• TASK ITEM: Please find the lines in the entries below that contain the word "computer", and copy each one.

• GIVEN ENTRIES:

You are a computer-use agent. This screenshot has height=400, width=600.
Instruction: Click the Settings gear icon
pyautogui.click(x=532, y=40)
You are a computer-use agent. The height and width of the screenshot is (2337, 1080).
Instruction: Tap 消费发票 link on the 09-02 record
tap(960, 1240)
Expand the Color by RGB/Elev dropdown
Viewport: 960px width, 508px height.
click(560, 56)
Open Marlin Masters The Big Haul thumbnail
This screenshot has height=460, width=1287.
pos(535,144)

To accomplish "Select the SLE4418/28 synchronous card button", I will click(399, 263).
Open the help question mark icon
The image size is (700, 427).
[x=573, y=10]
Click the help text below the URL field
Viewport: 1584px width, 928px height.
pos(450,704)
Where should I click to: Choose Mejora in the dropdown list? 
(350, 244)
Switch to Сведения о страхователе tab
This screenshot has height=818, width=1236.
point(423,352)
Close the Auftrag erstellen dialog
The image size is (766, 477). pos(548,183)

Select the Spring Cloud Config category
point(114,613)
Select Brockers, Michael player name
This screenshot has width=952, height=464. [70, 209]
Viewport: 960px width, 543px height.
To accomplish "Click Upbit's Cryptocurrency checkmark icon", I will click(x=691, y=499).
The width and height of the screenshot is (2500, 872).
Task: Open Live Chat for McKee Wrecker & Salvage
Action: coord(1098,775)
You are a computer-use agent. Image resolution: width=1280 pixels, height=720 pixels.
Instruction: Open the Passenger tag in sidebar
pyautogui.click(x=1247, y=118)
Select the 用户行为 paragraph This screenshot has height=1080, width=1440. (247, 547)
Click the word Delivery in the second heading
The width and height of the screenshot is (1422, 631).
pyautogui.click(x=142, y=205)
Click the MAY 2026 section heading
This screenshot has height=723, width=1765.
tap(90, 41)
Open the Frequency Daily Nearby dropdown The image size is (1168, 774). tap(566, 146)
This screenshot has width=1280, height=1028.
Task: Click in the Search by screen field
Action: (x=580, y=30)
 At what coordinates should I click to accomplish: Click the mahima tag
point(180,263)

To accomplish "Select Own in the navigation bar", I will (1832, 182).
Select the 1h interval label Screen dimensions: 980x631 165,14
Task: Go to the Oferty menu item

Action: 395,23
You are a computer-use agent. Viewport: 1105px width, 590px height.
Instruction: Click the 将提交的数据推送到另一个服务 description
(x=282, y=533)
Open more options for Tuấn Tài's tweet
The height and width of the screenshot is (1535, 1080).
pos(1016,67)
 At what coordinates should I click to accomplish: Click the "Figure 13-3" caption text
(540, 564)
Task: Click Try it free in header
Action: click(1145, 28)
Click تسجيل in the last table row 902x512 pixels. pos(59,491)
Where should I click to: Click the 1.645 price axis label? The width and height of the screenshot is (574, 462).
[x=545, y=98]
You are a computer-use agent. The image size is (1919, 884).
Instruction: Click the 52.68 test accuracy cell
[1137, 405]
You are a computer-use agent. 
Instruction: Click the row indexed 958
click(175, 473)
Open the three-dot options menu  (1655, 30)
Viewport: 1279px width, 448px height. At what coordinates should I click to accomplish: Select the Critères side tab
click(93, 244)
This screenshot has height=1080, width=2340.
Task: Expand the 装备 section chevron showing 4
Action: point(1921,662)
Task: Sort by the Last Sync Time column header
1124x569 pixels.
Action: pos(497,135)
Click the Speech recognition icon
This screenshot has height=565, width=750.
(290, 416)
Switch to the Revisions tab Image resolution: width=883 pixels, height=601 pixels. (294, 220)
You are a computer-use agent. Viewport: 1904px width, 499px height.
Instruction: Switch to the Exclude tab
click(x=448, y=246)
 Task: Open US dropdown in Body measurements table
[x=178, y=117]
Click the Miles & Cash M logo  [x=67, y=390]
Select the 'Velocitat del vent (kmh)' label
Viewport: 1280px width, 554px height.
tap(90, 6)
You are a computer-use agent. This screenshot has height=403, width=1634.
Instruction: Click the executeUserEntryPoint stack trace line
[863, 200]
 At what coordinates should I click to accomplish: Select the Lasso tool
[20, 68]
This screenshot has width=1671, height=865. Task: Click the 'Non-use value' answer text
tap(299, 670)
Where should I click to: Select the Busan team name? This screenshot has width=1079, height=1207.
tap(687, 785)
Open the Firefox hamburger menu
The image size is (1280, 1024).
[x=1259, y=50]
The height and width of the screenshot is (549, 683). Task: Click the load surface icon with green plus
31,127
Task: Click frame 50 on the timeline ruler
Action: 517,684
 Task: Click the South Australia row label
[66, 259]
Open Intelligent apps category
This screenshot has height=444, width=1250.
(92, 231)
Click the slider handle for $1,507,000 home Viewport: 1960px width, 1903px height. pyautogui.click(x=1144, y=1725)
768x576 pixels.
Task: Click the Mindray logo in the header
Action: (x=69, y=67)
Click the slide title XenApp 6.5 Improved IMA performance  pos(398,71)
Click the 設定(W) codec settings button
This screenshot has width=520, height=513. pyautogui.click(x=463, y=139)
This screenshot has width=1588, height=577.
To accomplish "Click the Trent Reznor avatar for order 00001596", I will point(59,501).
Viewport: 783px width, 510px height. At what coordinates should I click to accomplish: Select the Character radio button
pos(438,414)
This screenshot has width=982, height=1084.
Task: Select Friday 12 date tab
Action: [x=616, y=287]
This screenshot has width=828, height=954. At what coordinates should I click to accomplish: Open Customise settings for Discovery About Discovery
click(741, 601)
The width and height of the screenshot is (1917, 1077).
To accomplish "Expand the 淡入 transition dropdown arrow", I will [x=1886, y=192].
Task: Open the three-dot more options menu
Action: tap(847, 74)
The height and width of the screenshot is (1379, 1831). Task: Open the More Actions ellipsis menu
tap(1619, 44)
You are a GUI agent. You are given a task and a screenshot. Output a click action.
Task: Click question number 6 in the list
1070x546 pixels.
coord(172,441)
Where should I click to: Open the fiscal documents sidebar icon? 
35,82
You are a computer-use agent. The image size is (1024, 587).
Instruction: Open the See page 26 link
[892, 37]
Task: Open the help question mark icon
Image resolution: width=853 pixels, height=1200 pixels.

• ANSWER FOR THE TASK:
You are a computer-use agent. This screenshot has height=400, width=600.
You are a computer-use agent. The height and width of the screenshot is (2337, 1080).
You are a computer-use agent. Image resolution: width=1280 pixels, height=720 pixels.
You are a computer-use agent. Viewport: 1105px width, 590px height.
You are a computer-use agent. The image size is (1919, 884).
You are a computer-use agent. 
You are a computer-use agent. Viewport: 1904px width, 499px height.
You are a computer-use agent. This screenshot has height=403, width=1634.
You are a computer-use agent. The image size is (1024, 587).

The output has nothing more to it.